In that work, they also showed that activation of the IL-6 trans-signaling led to an elevation in COL1A, but not in TGF-β1. In our experimental system, we didn’t see such elevation. This could be explained by the fact that they used 20 ng/ml of IL-6, while our IPF-HLF-SN only contained about 2 ng/ml. Nevertheless, at this concentration pSmad3 and GREM1 were significantly elevated. Since this activation was observed only following 24 h, we assumed the activation of pSmad3 was not direct. Moreover, it was successfully inhibited by TCZ indicating IL-6 involvement. Similarly to our results, Pechkovsky et al. also showed that activation of HLF cells with IL-6 resulted in SOCS3 elevation, but did not result in an increase in COL1A levels [
2].
TCZ prevents binding of IL-6 to IL-6R thereby inhibiting both classic and trans-signaling pathways [
21,
46]. In our experimental system, we showed that IPF-HLFs proliferate faster than N-HLFs at baseline and that the TCZ inhibited this observation. A similar observation was presented by Le et al. [
20] showing that baseline proliferation rates of IPF fibroblast cell lines (LL97A) are higher than those of normal fibroblasts (CCD8Lu). Nevertheless, Alvarez et al. reported the opposite, while suggesting a senescent phenotype of IPF derived vs. controls [
47]. This difference could be explained by variations in the level of cell differentiation.

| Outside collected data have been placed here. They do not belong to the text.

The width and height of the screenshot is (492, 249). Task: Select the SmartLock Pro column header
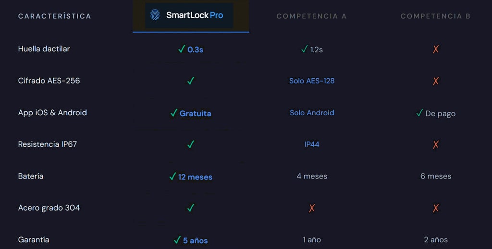coord(191,15)
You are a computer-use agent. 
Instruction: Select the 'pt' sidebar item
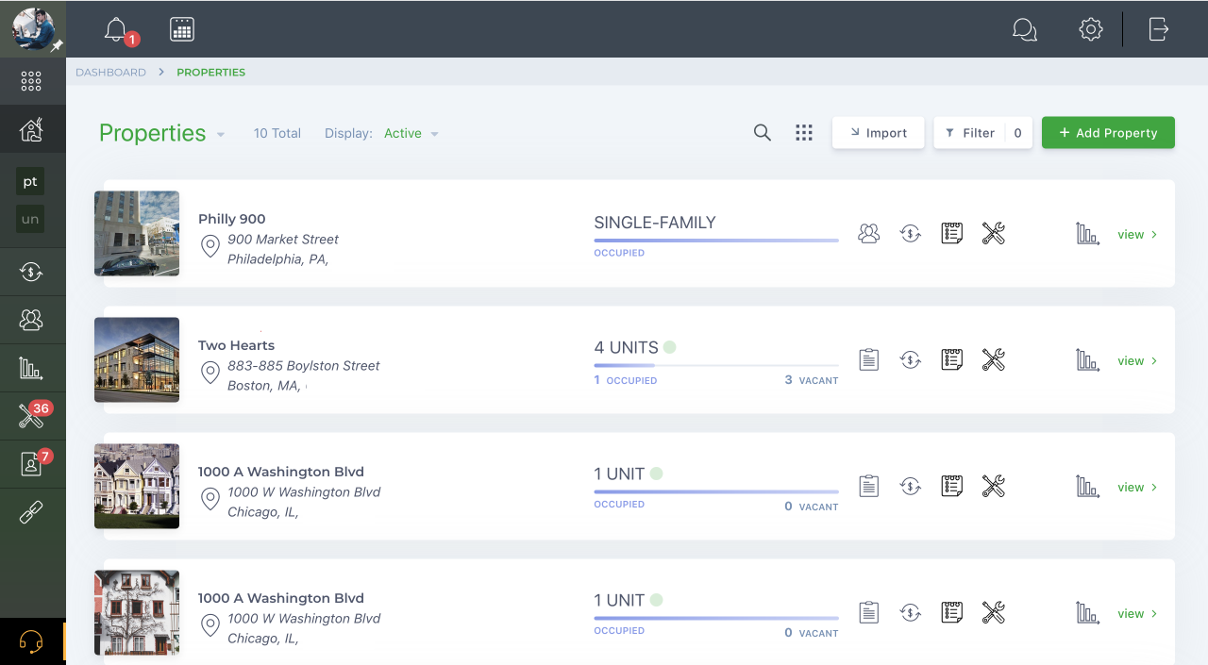pos(30,182)
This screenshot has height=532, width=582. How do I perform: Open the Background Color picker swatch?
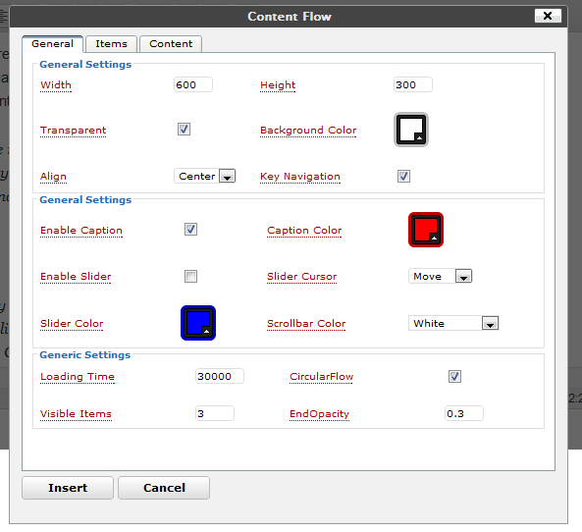(x=411, y=130)
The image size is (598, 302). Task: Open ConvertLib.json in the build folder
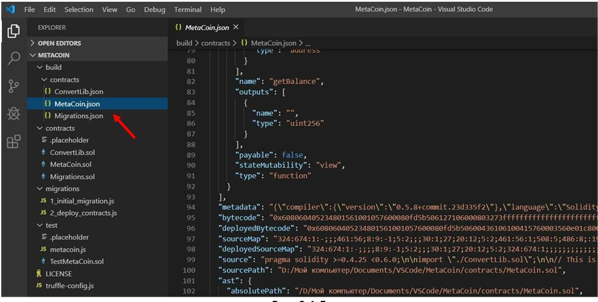(79, 92)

As suggested a while ago by Raghu et al., cells cultured from specimens with early fibrosis have a greater proliferative potential than those from late fibrosis [
48]. Since Alvarez et al. took only lower lobe specimens, which are known to be the most affected, it is possible that the cells they extracted were more differentiated (and thus less proliferative). In addition, they used enzymatic digestion for cell extraction, while we used the explant culture method [
49], which possibly favors the more proliferative fibroblast type.